░CACHORRO░
I
— Felipe! Onde nós estávamos com a cabeça?
Ele olhou Larissa com olhos de quem saciara sua sede:
— Em sexo!
— Ora, não seja vulgar.
— Vulgar? Se o que houve aqui não foi sexo...
Ela sorriu. Um sorriso meigo, doce, que Felipe adorava.
— Sim, eu sei, mas prefiro dizer que pensávamos no amor. Um amor sufocado, talvez morto, que ressuscitou depois de vinte anos...
— Em mim ele nunca esteve morto.
— Eu sei...
— Não, não sabe. Se soubesse, não teria me deixado partir sozinho, naquele dia.

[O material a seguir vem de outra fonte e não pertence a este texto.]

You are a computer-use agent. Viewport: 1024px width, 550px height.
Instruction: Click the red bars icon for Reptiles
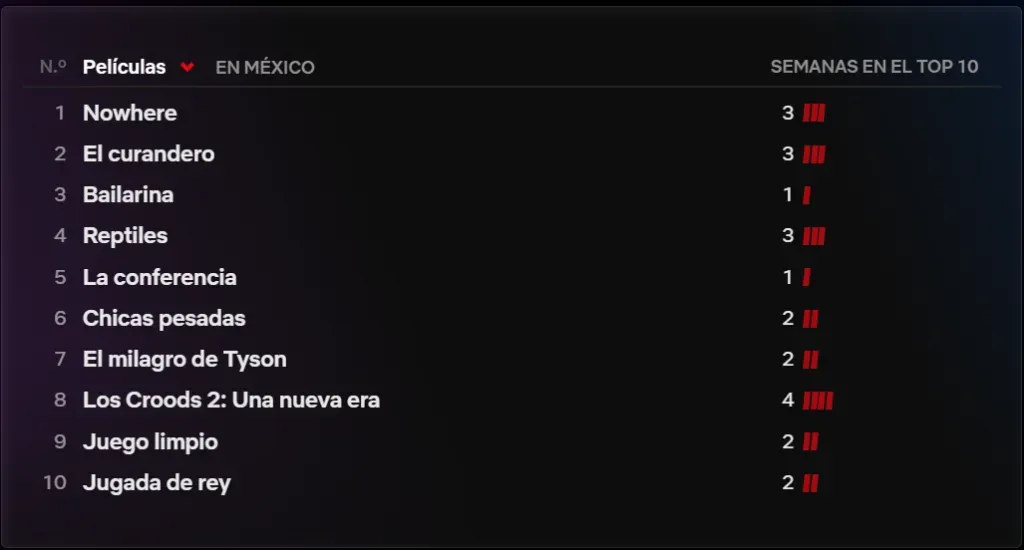pos(814,237)
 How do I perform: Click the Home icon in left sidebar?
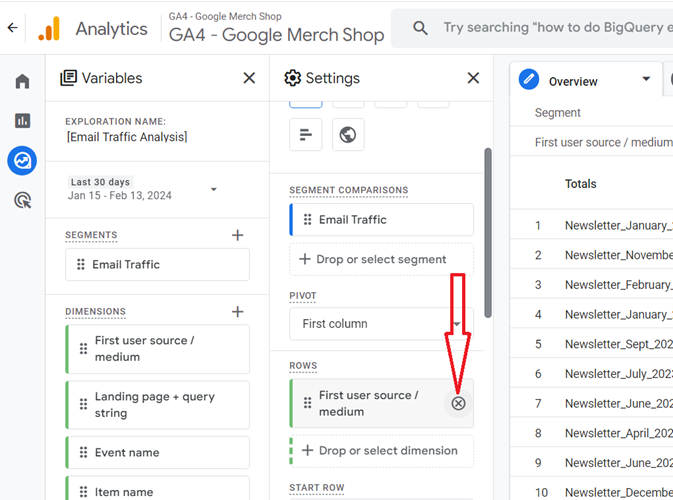tap(22, 81)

— E você pensa que foi fácil? Pensa que não quis dizer que te amava, que queria ir para o fim do mundo com você?
— E por que não o fez?
Larissa baixou a cabeça, como se de repente tivesse voltado à realidade. À sua frente surgiu a imagem do marido, dos filhos, dos pais. De acordo com sua religião, deu-se conta da pecadora que era; da adúltera que se tornara. Se recriminava Felipe por agir como um cão à procura da fêmea no cio, esquecia-se o quanto também poderia ser julgada. Ele notou a repentina mudança em seu semblante:
— O que houve?
— Como vai ser agora? Sou uma adúltera.
— Adúltera?
— E que outra palavra você tem para o que eu fiz?
Felipe balançou a cabeça, rindo:
— Pronto! Dois pecadores, agora só falta seu pai para nos apedrejar em praça pública.
— Não brinque com isso!
Mesmo assim, ele considerou as complicações do ato:
— Do ponto de vista jurídico, sim, você de fato é uma adúltera¹.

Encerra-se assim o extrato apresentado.